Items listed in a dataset
━━━━━━━━━━━━━━━━━━━━━━━━━━━━━━
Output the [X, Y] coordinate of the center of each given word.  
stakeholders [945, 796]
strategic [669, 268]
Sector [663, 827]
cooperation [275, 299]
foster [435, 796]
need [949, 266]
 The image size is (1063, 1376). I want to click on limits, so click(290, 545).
━━━━━━━━━━━━━━━━━━━━━━━━━━━━━━
### WHAT TO PRODUCE
Gather every line of the material above that contains the string "each", treating uppercase and lowercase as distinct.

### REPLY
Output the [X, Y] coordinate of the center of each given word.  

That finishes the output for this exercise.